» What you should do
Retyping the entries exactly is all that is required.

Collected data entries
***

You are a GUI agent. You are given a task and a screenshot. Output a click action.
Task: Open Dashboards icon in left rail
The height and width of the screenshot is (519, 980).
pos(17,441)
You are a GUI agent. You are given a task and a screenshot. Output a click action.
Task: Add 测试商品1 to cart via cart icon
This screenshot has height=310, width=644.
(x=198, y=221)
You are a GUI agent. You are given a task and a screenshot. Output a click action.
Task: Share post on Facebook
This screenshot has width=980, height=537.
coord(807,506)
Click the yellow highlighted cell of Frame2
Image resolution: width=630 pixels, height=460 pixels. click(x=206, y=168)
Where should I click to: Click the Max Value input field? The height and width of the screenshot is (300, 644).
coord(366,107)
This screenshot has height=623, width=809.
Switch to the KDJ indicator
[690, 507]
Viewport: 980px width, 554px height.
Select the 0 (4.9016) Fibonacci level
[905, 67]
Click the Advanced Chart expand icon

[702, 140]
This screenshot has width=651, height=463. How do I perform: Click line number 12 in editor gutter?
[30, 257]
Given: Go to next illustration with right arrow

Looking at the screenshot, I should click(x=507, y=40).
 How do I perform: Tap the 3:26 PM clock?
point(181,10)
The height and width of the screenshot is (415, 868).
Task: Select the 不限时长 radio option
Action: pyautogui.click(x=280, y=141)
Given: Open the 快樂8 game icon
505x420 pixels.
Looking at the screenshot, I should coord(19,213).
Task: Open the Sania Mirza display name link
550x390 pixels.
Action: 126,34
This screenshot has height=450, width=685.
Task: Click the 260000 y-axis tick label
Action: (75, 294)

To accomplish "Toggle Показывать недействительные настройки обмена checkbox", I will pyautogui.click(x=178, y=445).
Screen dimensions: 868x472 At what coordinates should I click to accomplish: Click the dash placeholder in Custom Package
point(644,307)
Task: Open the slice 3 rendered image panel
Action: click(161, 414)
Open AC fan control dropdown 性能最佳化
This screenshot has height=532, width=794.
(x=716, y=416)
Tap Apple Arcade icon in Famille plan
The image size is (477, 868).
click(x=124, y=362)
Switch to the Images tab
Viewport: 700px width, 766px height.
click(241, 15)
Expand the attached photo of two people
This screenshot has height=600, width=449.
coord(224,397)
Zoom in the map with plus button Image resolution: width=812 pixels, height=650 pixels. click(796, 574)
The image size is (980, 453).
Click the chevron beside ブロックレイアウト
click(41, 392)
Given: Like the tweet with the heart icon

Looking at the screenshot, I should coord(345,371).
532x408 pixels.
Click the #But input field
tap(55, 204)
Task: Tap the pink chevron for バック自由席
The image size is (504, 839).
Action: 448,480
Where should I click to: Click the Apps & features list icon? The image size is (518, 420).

***

» Answer box
You are a GUI agent. You are given a task and a screenshot. Output a click action.
Task: Open Dashboards icon in left rail
The height and width of the screenshot is (519, 980).
pos(17,441)
You are a GUI agent. You are given a task and a screenshot. Output a click action.
Task: Add 测试商品1 to cart via cart icon
This screenshot has height=310, width=644.
(x=198, y=221)
You are a GUI agent. You are given a task and a screenshot. Output a click action.
Task: Share post on Facebook
This screenshot has width=980, height=537.
coord(807,506)
Click the yellow highlighted cell of Frame2
Image resolution: width=630 pixels, height=460 pixels. click(x=206, y=168)
Where should I click to: Click the Max Value input field? The height and width of the screenshot is (300, 644).
coord(366,107)
This screenshot has height=623, width=809.
Switch to the KDJ indicator
[690, 507]
Viewport: 980px width, 554px height.
Select the 0 (4.9016) Fibonacci level
[905, 67]
Click the Advanced Chart expand icon

[702, 140]
This screenshot has width=651, height=463. How do I perform: Click line number 12 in editor gutter?
[30, 257]
Given: Go to next illustration with right arrow

Looking at the screenshot, I should click(x=507, y=40).
 How do I perform: Tap the 3:26 PM clock?
point(181,10)
The height and width of the screenshot is (415, 868).
Task: Select the 不限时长 radio option
Action: pyautogui.click(x=280, y=141)
Given: Open the 快樂8 game icon
505x420 pixels.
Looking at the screenshot, I should coord(19,213).
Task: Open the Sania Mirza display name link
550x390 pixels.
Action: 126,34
This screenshot has height=450, width=685.
Task: Click the 260000 y-axis tick label
Action: (75, 294)

To accomplish "Toggle Показывать недействительные настройки обмена checkbox", I will pyautogui.click(x=178, y=445).
Screen dimensions: 868x472 At what coordinates should I click to accomplish: Click the dash placeholder in Custom Package
point(644,307)
Task: Open the slice 3 rendered image panel
Action: click(161, 414)
Open AC fan control dropdown 性能最佳化
This screenshot has height=532, width=794.
(x=716, y=416)
Tap Apple Arcade icon in Famille plan
The image size is (477, 868).
click(x=124, y=362)
Switch to the Images tab
Viewport: 700px width, 766px height.
click(241, 15)
Expand the attached photo of two people
This screenshot has height=600, width=449.
coord(224,397)
Zoom in the map with plus button Image resolution: width=812 pixels, height=650 pixels. click(796, 574)
The image size is (980, 453).
Click the chevron beside ブロックレイアウト
click(41, 392)
Given: Like the tweet with the heart icon

Looking at the screenshot, I should coord(345,371).
532x408 pixels.
Click the #But input field
tap(55, 204)
Task: Tap the pink chevron for バック自由席
The image size is (504, 839).
Action: 448,480
Where should I click to: Click the Apps & features list icon? The image size is (518, 420).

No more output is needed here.